さすがにノーベル賞学者の意見は明快で、久しぶりに胸のすく思いがした。日本のPCR検査が増えないのは、保健所を配下にもつ厚労省が公衆衛生行政の既得権益を手放したくないからだが、ここへ来て厚労省が頼りにする「クラスター対策」は完全に破綻し、保健所が手一杯で濃厚接触者の追跡も出来ない状況になっている。特に感染を人一倍拡大する無症状の若者(スーパースプレッダー)が野放し状態になっており、このまま感染爆発まで行くと検査の網を掛けようにも手遅れで、変異種の出たロンドン市のように「制御不能」になりかねない。
◆震源地(エピセンター)にPCRの網を掛ける
PCR検査の拡大と言っても、全国万遍にではない。児玉龍彦は最近のYouTubeでも、感染の震源地(エピセンター)に重点的に網を掛ける検査が必要だと言う。その中で彼は、明快で説得力のある感染抑止策を提言しているが、「コロナウイルスは1年に20回ほど変異する。怖いのはウイルスの大元(幹)がしつこく感染を続けているうちに変異を繰り返すこと。従って、新宿や渋谷、港区などのエピセンターの幹を抑え込むことが大事」だという。そして、そうしたエピセンターと医療施設、保育施設などに重点的にPCRの網をかぶせていくべきだとする。

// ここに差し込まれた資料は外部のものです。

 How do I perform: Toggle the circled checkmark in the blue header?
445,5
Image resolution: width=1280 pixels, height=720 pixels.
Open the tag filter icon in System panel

今や新宿での変異種(東京、埼玉型)がGoトラベルなどで全国に散らばっている状態だ。コロナ感染者の時間的、地域的経過をビッグデータから可視化した先日の「クローズアップ現代 ビッグデータで読み解く」(1/13)を見ると、それが一目瞭然。児玉の言うエピセンターが広島、浜松、熊本、長崎などの地方都市に広がっている。クロ現では、それ以上触れなかったが、こういう所にPCRの大規模検査を行って幹を抑え込むことが重要になる筈だ。最近、広島市で80万人の大規模検査を行うニュースが流れたが、これはその動きの一つだろう。
◆非常事態宣言の眼目が国民に徹底しない
もちろん、 無症状者にもPCR検査の網を広げると言っても、それは適切な隔離政策とセットにならなければならない。それも、上昌広(医師)に言わせれば、インフルエンザと同じで自宅や指定ホテルなどで自己隔離することが基本になる。要は、感染者と非感染者を徹底して分けることであり、そうすれば非感染者同士で経済を回すことが出来る、と言うのが児玉たちの主張である。一方、PCR検査が十分でない場合の次善の策としては、非常事態宣言の網を掛けることになるが、これについても政府のメッセージは非常に混乱している。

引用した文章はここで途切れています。